> [Excerpted passage]
------------------------------
You see the violence in the streets and call it “Trump’s
America.” I see violence in the streets of Democratic-run cities refusing his
help and call it “liberal America.”
You want someone more presidential, I am happy we have
someone who finally doesn’t just talk the talk but actually walks the walk.
You and I? We see things very differently. Agree or
disagree, we owe the position of president of the United States our respect.
(Scimone, 2020)
This post is a window into the thinking of many Trump followers. They often have robust ripostes to criticism of him, likely informed by social media and news media outlets that support him. Trump critics may see in such posts simplistic thinking and attempts to change the subject, but this post is based on fundamental values and beliefs, and faith in a man Trump followers see as a strong leader – and they have little faith in the news media.
The Widening Rural-urban Political Divide: 2020 in
Retrospect
The
economic, social and cultural factors that were key to Trump’s 2016 victory
have created a larger rural-urban political divide, to which Biden referred in
his inaugural address.
Since 1992, nonmetropolitan counties that are not adjacent
to a metro area (and to a slightly greater degree, major-metro counties where
most of the population lives in rural census tracts) have given increasing
percentages of their votes to Republican presidential candidates, with two
exceptions: 2008, when Barack Obama did better in rural areas than many
expected, and 2020, when Trump’s share of their vote was slightly less than in
2016 (Cushing, 2021). A larger-than-usual rural vote in Georgia, much of it
Black, got credit for Biden’s narrow win in that state (Marema, et al., 2020)
But the 2020 election also provided evidence that the rural-urban divide is growing. Voters in the counties in the bottom 20 percent of population density gave Trump a 35-percentage-point margin in 2020, up from 32 points in 2016; in the most urbanized 20 percent, Biden’s margin was 29 points, four better than Clinton’s, and the greater the population density is, the larger the Democratic shift was. In reporting these data, The Economist (2020) noted that Biden “gained most ground in counties that swung hardest toward Democrats between Barack Obama’s re-election in 2012 and Hillary Clinton’s failed bid for the White House in 2016. One possible explanation for this trend is the tendency for Democrats and Republicans to live among their own kind. Americans are increasingly sorting themselves into politically like-minded communities.”
------------------------------
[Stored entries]
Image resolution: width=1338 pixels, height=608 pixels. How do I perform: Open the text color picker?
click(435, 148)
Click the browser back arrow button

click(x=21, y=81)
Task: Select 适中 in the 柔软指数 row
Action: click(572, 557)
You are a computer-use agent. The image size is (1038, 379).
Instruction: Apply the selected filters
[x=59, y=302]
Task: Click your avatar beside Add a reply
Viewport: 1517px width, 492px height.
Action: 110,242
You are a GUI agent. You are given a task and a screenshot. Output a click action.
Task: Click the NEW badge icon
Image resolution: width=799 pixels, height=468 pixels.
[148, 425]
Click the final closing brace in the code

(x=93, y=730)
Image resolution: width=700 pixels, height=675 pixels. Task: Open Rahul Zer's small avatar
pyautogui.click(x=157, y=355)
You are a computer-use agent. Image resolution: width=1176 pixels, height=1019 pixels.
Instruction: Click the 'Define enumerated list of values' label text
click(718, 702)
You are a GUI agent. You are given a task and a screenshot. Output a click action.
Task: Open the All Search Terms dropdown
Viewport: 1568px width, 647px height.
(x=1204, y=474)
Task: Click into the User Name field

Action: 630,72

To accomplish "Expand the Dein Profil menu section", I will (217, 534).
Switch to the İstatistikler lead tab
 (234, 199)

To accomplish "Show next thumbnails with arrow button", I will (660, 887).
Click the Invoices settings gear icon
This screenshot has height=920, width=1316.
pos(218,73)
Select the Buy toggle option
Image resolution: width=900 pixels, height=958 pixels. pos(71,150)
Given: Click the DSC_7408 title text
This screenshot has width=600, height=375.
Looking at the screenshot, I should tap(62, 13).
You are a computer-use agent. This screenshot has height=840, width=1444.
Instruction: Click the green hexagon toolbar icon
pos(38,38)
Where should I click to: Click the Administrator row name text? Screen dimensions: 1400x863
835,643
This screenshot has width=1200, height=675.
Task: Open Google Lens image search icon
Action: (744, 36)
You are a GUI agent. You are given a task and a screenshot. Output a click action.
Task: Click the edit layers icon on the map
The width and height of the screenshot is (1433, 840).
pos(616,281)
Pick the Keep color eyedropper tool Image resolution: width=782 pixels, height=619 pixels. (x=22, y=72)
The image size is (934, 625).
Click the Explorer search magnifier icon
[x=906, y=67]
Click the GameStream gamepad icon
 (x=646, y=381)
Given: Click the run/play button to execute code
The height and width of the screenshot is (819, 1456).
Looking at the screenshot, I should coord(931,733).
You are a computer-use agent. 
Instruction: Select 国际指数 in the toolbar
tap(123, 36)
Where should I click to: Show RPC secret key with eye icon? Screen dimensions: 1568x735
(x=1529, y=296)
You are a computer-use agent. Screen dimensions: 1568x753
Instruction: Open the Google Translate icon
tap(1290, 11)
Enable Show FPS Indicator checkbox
------------------------------
> [Set problem A] Translate this sentence from the passage on the rural-urban political divide into Spanish: "Americans are increasingly sorting themselves into politically like-minded communities."
> [Set problem B] According to the passage on the rural-urban political divide, what margin did voters in the counties in the bottom 20 percent of population density give Trump in 2020?
> [Set problem C] Reproduce the part of the passage on the rural-urban political divide starting at "You and I? We" and ending at "his inaugural address.".
None of the stored entries are needed for these tasks.

> [Exercise answer A] Los estadounidenses se están agrupando cada vez más en comunidades políticamente afines.

> [Exercise answer B] A 35-percentage-point margin.

> [Exercise answer C]
You and I? We see things very differently. Agree or
disagree, we owe the position of president of the United States our respect.
(Scimone, 2020)
This post is a window into the thinking of many Trump followers. They often have robust ripostes to criticism of him, likely informed by social media and news media outlets that support him. Trump critics may see in such posts simplistic thinking and attempts to change the subject, but this post is based on fundamental values and beliefs, and faith in a man Trump followers see as a strong leader – and they have little faith in the news media.
The Widening Rural-urban Political Divide: 2020 in
Retrospect
The
economic, social and cultural factors that were key to Trump’s 2016 victory
have created a larger rural-urban political divide, to which Biden referred in
his inaugural address.